=== TASK TO COMPLETE ===
Count the lines of the material below that contain the string "item", and report only that number.

=== LISTED ENTRIES ===
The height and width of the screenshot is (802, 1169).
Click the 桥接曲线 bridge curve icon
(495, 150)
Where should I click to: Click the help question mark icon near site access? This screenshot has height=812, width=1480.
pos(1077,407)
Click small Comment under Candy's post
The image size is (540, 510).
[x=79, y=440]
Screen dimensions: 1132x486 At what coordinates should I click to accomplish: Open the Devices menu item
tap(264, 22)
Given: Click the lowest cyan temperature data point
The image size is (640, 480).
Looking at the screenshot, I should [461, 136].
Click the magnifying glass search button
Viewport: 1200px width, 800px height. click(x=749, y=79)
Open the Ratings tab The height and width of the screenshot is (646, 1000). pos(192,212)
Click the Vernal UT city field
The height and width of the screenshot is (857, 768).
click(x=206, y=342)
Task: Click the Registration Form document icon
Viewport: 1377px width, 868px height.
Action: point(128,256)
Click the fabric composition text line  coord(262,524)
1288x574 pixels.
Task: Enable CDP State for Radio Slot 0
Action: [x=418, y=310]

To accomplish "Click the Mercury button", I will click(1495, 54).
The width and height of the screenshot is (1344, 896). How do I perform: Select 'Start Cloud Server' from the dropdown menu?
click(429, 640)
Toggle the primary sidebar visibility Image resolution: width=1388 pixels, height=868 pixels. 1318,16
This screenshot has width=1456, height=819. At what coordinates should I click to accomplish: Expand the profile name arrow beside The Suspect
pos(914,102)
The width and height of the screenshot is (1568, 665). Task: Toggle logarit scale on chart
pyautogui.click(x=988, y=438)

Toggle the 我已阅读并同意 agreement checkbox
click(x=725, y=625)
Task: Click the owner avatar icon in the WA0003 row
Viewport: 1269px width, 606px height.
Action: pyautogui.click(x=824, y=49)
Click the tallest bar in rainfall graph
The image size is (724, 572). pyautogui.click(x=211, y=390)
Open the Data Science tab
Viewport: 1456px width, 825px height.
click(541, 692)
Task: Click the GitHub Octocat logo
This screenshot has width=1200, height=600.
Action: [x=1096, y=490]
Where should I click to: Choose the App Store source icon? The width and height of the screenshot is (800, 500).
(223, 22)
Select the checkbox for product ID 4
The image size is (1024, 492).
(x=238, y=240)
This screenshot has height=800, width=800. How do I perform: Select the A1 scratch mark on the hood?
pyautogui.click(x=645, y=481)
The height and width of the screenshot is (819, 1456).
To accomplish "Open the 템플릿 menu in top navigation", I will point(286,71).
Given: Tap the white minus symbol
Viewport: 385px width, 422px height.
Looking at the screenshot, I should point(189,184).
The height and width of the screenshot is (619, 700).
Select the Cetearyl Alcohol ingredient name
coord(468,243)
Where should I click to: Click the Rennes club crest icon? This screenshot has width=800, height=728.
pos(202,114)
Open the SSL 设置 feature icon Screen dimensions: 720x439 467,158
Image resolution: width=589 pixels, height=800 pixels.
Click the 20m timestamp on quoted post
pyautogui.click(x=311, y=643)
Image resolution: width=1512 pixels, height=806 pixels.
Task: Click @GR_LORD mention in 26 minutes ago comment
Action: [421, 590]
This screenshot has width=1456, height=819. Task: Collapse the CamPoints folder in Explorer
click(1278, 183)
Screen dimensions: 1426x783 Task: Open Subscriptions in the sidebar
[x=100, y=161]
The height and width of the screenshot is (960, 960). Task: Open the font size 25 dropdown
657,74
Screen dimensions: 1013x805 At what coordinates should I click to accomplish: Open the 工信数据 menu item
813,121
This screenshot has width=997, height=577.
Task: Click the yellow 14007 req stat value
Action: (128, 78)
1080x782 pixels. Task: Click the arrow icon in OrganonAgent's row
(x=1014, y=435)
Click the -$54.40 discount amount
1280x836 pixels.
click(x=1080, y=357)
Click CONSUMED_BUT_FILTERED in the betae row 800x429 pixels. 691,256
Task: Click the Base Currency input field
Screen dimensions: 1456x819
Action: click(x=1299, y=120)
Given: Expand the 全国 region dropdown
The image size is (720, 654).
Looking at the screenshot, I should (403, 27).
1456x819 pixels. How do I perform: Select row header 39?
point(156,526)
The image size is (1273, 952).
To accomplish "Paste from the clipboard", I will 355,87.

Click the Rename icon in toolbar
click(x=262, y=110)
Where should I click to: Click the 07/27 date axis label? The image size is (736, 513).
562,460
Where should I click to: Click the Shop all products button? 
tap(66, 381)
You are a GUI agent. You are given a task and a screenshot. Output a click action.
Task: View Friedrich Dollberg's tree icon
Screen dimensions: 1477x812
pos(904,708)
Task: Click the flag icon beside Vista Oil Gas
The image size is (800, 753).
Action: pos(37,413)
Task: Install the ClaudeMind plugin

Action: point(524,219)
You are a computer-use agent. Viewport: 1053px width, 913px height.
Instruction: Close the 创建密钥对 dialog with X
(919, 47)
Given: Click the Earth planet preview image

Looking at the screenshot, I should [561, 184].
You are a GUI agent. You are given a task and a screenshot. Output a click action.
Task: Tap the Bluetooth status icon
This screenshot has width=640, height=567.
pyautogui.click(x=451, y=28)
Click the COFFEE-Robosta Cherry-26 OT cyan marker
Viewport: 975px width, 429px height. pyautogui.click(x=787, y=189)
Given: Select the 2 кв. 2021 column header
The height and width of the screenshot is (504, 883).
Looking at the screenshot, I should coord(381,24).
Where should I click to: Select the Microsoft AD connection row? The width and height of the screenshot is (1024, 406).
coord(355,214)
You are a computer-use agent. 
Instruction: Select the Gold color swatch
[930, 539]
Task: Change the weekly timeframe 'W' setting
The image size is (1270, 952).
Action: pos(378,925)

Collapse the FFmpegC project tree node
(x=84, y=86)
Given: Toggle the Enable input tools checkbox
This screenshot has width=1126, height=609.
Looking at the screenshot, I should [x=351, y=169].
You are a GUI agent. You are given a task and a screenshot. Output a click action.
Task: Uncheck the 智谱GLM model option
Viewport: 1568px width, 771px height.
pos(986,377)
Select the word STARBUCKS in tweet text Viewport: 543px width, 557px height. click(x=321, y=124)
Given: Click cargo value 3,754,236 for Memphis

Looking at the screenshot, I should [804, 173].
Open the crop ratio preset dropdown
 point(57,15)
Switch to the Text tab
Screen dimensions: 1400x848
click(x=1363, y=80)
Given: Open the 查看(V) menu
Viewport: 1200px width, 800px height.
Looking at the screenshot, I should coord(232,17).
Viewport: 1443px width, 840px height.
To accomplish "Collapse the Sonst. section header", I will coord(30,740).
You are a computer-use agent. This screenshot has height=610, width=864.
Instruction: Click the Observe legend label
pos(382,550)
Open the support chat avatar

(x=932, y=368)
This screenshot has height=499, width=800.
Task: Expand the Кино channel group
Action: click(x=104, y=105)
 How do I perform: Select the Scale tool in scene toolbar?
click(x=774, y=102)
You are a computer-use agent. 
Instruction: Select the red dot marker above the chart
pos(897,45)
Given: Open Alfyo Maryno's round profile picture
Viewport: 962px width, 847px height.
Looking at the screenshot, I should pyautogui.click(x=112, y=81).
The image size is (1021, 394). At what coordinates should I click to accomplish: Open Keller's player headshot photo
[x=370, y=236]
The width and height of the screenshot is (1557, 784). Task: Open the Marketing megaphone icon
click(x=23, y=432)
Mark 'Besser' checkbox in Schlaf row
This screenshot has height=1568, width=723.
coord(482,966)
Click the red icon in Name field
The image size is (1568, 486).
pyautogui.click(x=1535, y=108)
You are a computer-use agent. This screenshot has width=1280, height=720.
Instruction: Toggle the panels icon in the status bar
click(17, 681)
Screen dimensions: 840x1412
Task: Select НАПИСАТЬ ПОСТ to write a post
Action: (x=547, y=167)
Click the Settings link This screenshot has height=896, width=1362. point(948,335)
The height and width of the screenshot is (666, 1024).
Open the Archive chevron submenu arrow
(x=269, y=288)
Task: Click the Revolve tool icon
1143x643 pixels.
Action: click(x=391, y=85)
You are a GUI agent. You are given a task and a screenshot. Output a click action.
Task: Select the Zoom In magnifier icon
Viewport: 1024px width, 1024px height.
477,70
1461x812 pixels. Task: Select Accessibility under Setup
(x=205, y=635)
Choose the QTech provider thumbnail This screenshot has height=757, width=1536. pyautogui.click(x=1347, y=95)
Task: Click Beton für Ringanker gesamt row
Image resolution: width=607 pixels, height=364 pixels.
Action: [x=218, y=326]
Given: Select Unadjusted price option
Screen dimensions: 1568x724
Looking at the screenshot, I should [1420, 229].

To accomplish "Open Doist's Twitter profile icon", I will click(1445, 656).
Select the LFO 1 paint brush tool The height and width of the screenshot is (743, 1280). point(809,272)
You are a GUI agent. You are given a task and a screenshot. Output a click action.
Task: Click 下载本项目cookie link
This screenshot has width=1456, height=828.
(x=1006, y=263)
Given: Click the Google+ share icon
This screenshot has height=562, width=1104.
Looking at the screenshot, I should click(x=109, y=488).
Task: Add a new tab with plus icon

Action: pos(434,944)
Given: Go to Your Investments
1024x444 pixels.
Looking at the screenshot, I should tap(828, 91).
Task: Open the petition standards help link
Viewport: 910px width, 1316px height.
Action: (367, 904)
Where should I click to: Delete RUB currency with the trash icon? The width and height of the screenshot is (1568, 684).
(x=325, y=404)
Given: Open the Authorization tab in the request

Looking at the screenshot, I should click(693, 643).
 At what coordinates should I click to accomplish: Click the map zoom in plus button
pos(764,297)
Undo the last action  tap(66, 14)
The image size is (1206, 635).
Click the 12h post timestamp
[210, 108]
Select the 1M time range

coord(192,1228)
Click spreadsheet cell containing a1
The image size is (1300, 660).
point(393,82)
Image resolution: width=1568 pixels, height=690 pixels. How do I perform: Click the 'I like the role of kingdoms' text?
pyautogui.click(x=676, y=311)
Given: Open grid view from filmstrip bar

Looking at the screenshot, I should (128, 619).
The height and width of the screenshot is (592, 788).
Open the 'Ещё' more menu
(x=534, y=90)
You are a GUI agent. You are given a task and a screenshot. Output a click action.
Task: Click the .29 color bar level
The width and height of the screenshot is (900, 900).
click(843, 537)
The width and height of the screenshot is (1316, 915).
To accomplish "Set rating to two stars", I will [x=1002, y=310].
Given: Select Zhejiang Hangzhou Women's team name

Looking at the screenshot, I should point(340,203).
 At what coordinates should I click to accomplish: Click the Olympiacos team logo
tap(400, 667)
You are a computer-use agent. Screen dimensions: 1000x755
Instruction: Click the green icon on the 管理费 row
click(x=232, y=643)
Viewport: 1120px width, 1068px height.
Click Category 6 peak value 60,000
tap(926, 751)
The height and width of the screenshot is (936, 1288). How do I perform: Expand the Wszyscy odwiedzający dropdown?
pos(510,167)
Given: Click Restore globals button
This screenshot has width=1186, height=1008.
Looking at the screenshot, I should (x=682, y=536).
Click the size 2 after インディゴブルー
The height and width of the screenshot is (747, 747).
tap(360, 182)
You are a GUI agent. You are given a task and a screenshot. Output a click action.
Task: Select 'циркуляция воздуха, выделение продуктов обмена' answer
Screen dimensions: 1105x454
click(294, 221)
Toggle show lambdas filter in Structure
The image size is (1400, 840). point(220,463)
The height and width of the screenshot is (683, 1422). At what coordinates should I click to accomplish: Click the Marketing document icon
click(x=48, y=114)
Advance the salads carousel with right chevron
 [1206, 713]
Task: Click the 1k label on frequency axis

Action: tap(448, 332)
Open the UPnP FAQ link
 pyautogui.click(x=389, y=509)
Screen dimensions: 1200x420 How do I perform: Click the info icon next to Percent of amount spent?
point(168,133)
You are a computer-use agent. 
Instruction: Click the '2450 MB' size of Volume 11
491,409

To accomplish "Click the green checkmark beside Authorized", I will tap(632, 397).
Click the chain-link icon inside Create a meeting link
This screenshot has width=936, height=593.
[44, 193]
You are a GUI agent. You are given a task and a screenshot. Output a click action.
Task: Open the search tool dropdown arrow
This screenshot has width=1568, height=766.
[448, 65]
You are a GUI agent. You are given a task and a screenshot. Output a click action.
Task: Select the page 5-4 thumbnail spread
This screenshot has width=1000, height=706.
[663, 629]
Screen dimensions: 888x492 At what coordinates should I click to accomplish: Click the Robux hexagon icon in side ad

=== THE ANSWER ===
2